NTSB investigators used data provided by various sources and may not have traveled in support of this investigation to prepare this aircraft incident report.

A passenger with a history of coronary artery disease, and coronary surgery, became unconscious in a non-pressurized twin-engine airplane during a sightseeing flight at 21,000 feet. All passengers on the flight were utilizing supplemental oxygen from the airplane's oxygen system. The passenger was supported in an upright, seated position as the flight returned to the departure airport where she was met by emergency medical personnel and transported by ambulance, lying down on a stretcher. The passenger regained consciousness en route to a hospital for initial treatment where diagnostic studies were consistent with heart attack and congestive heart failure. Although her initial diagnosis included possible high altitude pulmonary and cerebral edema, this is unlikely since the flight was less than 1 hour and these symptoms usually occur only after a day or more exposure to high altitude. The passenger's condition was most likely related to her previous history of heart disease, exacerbated by exposure to decreased oxygen supply, and continuous vertical position for many minutes following her loss of consciousness. The passenger was subsequently released for in-home rehabilitation two months later with a diagnosis of an anoxic brain injury. According to the pilot's operating handbook, the FAA approved passenger oxygen mask for the incident airplane is a partial rebreather mask equipped with a reservoir bag at a flow rate of 1.5 or 2.0 liters per minute, however, on the incident flight, the passengers were using a disposable, hospital type oxygen mask without a reservoir bag, at a flow rate of 1.5 liters per minute. FAA oxygen system certification standards, at 21,000 feet, require a minimum flow rate of about 1.8 liters per minute, and the recommended upper altitude limit for use of an oxygen mask without a reservoir bag is 15,000 feet. Following the incident, the operator changed the passenger oxygen masks to an FAA approved mask with a reservoir bag, at a flow rate of 3.0 liters per minute.

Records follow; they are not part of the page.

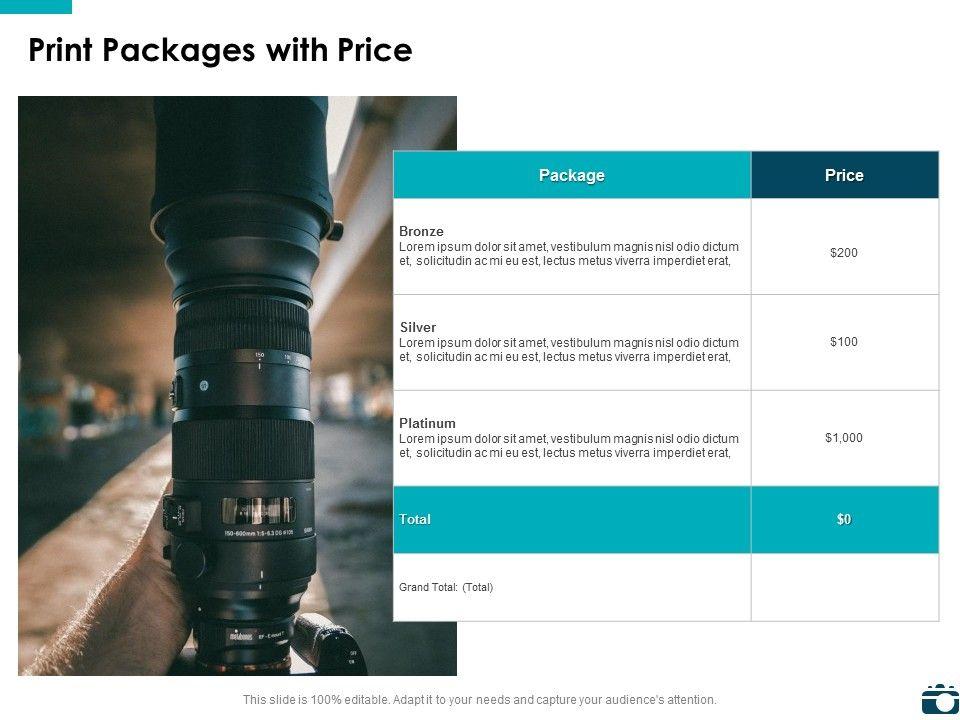960x720 pixels.
Task: Click the camera icon in bottom corner
Action: click(940, 699)
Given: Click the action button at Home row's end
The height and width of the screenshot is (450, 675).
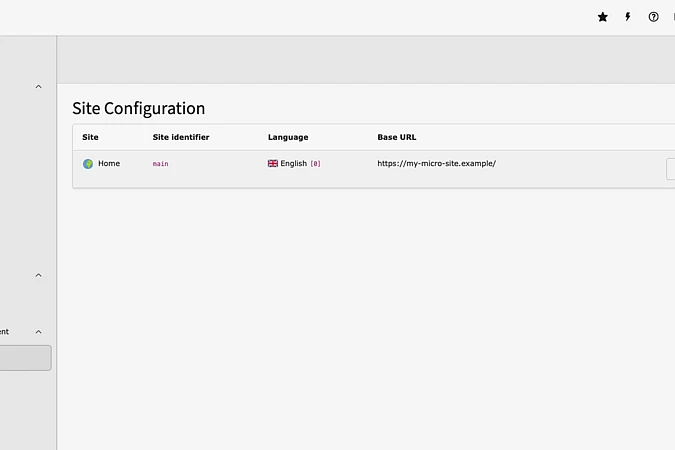Looking at the screenshot, I should [x=670, y=169].
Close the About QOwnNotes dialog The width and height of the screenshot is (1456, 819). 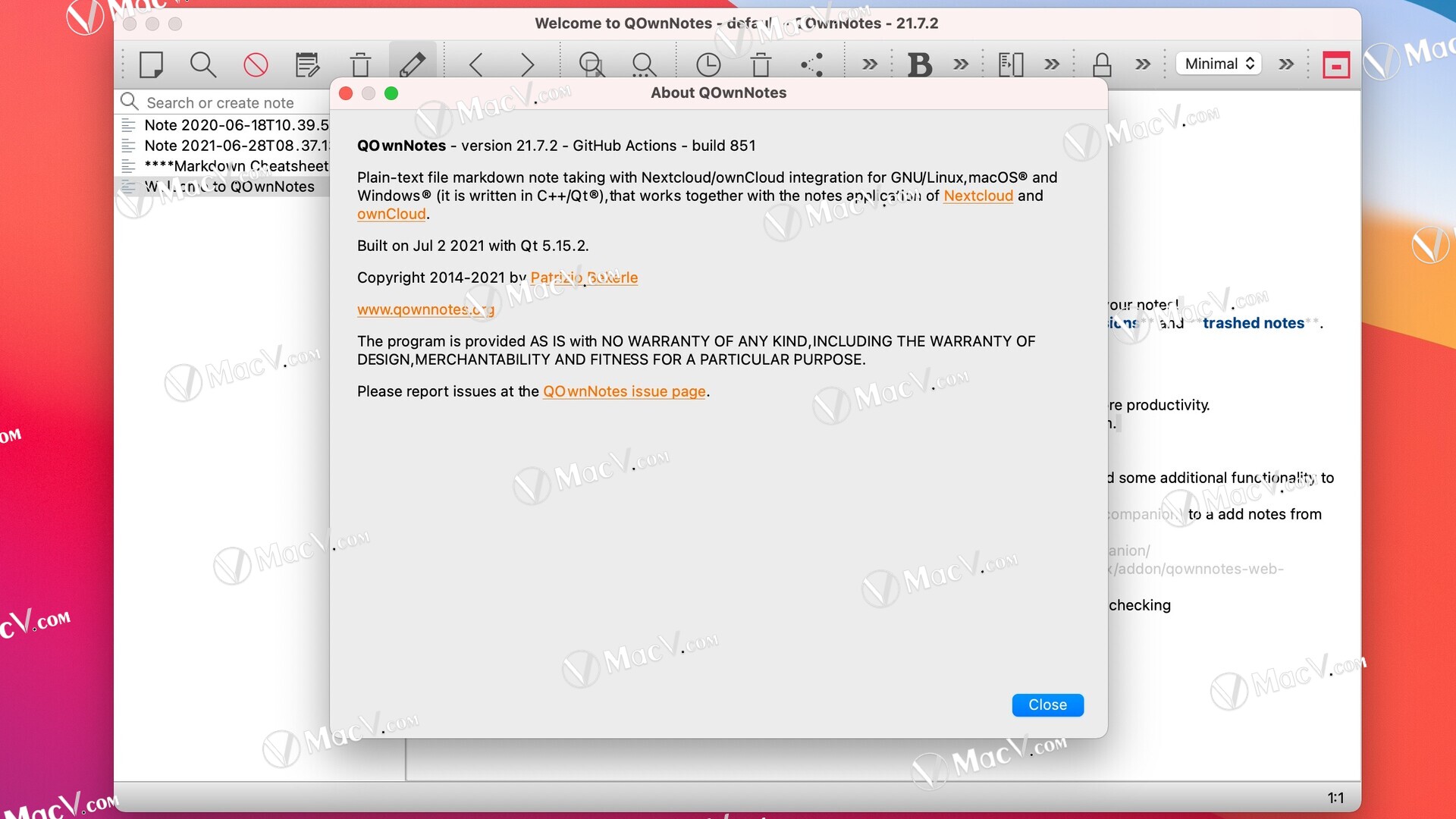[1047, 704]
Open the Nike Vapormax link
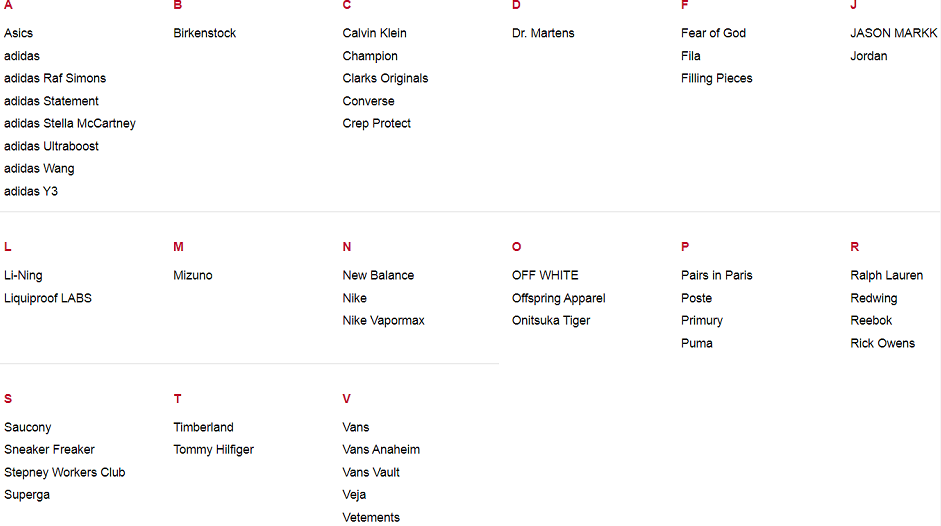This screenshot has height=526, width=941. (x=383, y=320)
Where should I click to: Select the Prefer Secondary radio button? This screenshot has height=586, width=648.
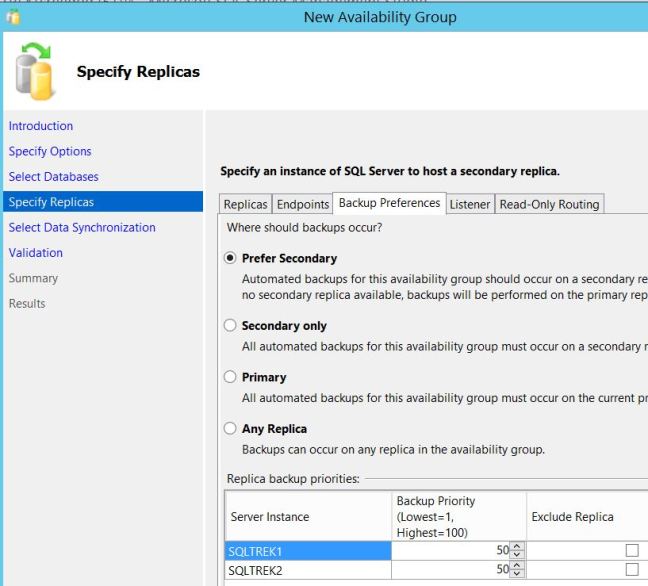point(231,258)
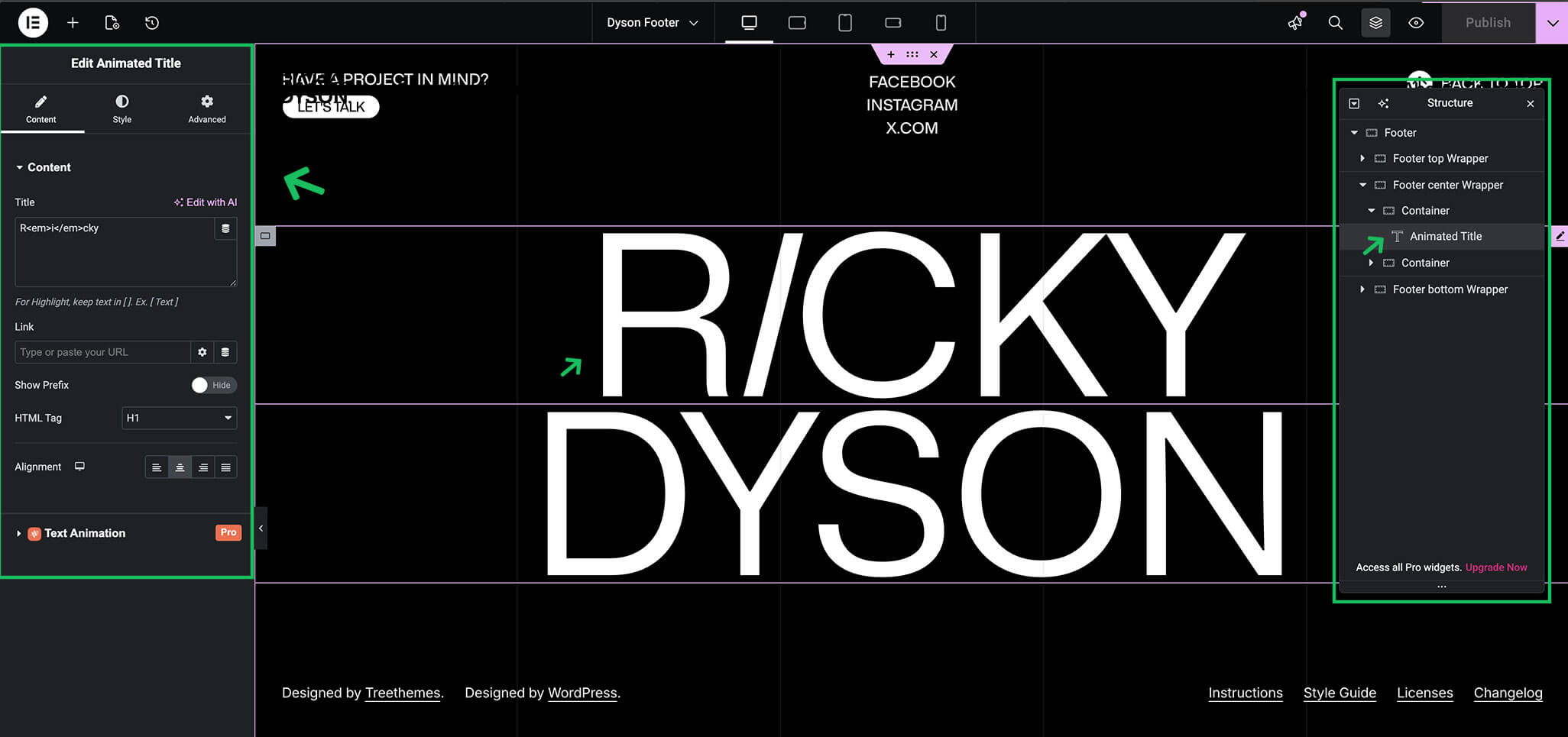Open the Finder search icon
The image size is (1568, 737).
pyautogui.click(x=1335, y=23)
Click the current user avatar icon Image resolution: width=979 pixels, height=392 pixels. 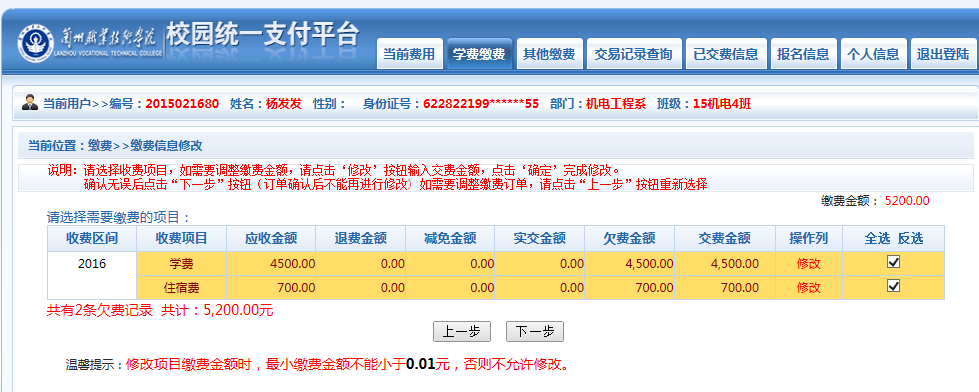29,102
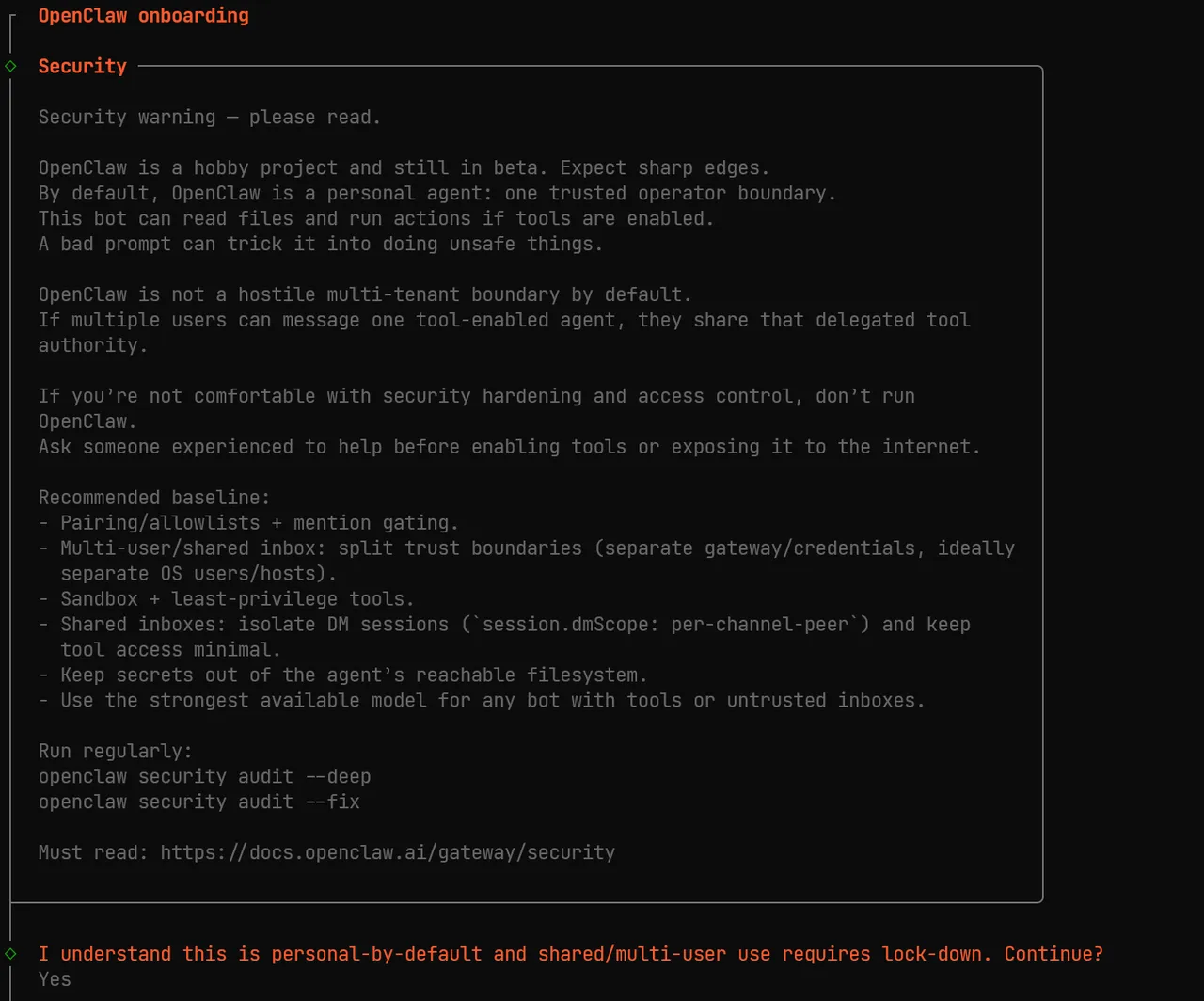Click the openclaw security audit --fix command

(198, 802)
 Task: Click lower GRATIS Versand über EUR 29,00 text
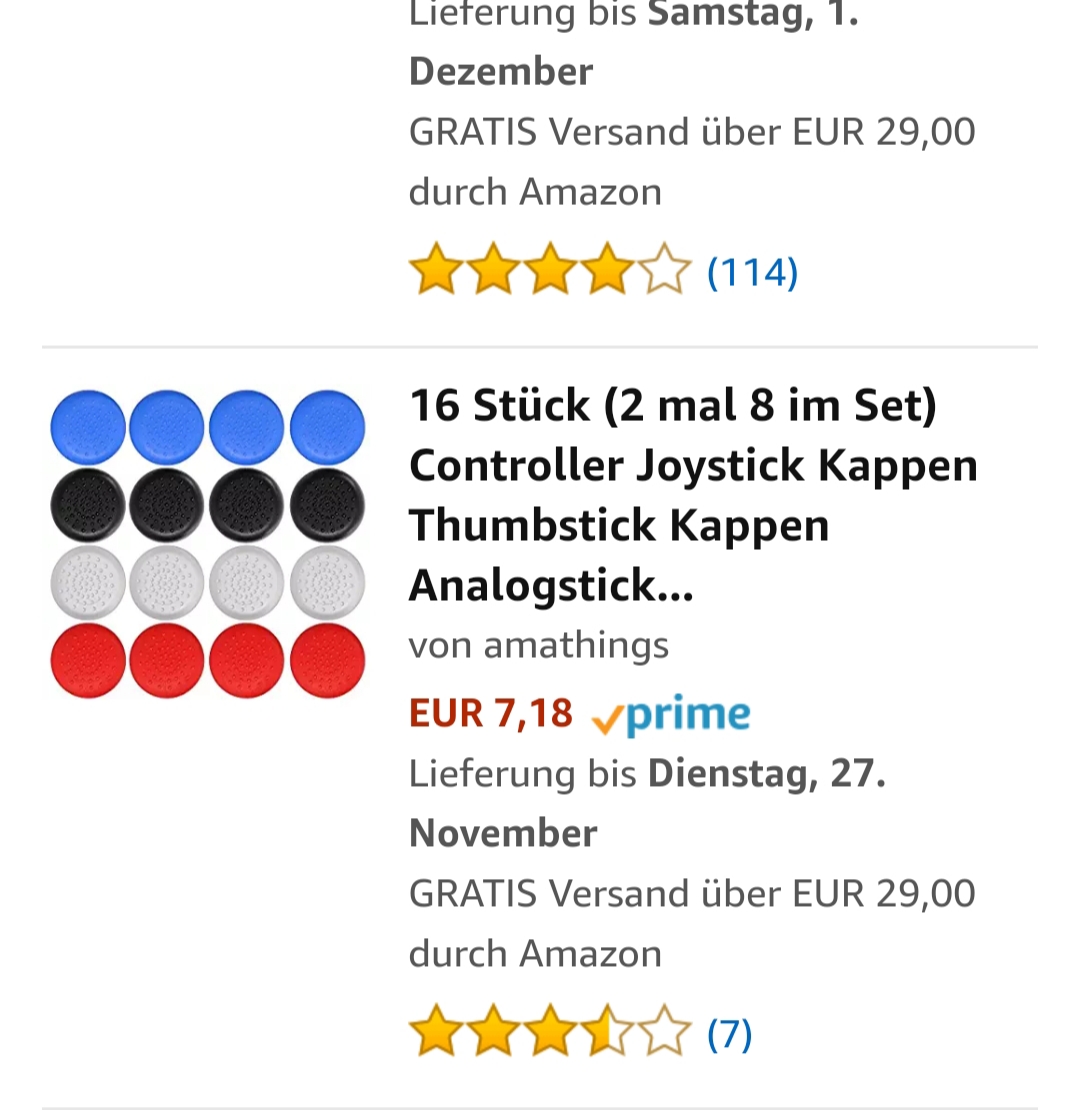pos(692,893)
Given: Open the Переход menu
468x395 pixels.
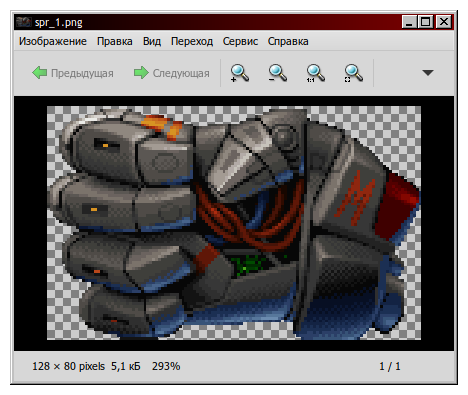Looking at the screenshot, I should pyautogui.click(x=192, y=41).
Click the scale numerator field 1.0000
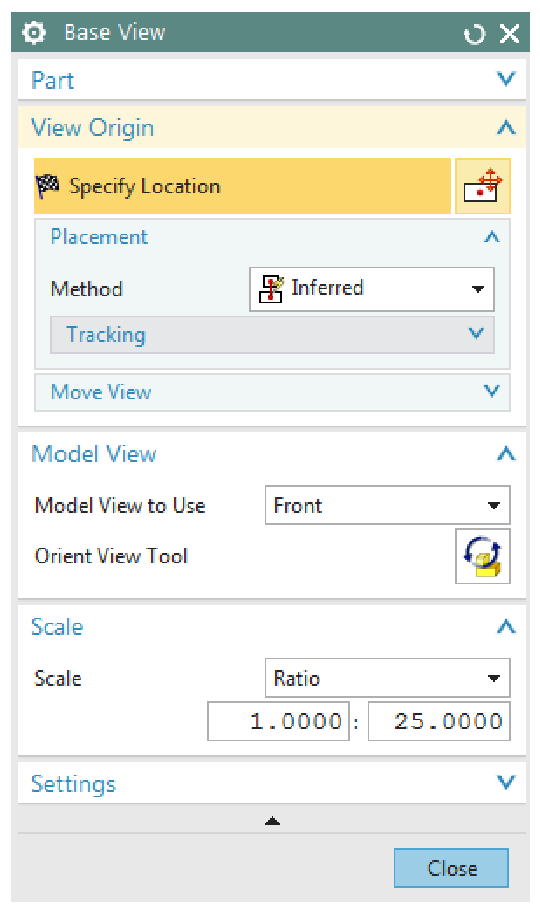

The National Transportation Safety Board determines the probable cause(s) of this incident to be:

The passenger's incapacitation during a high altitude flight due to a loss of consciousness as the result of a pre-existing cardiovascular condition. A contributing factor in the incident was the operator's improper use of disposable oxygen masks without a reservoir bag above the recommended upper altitude limit for use of this type mask.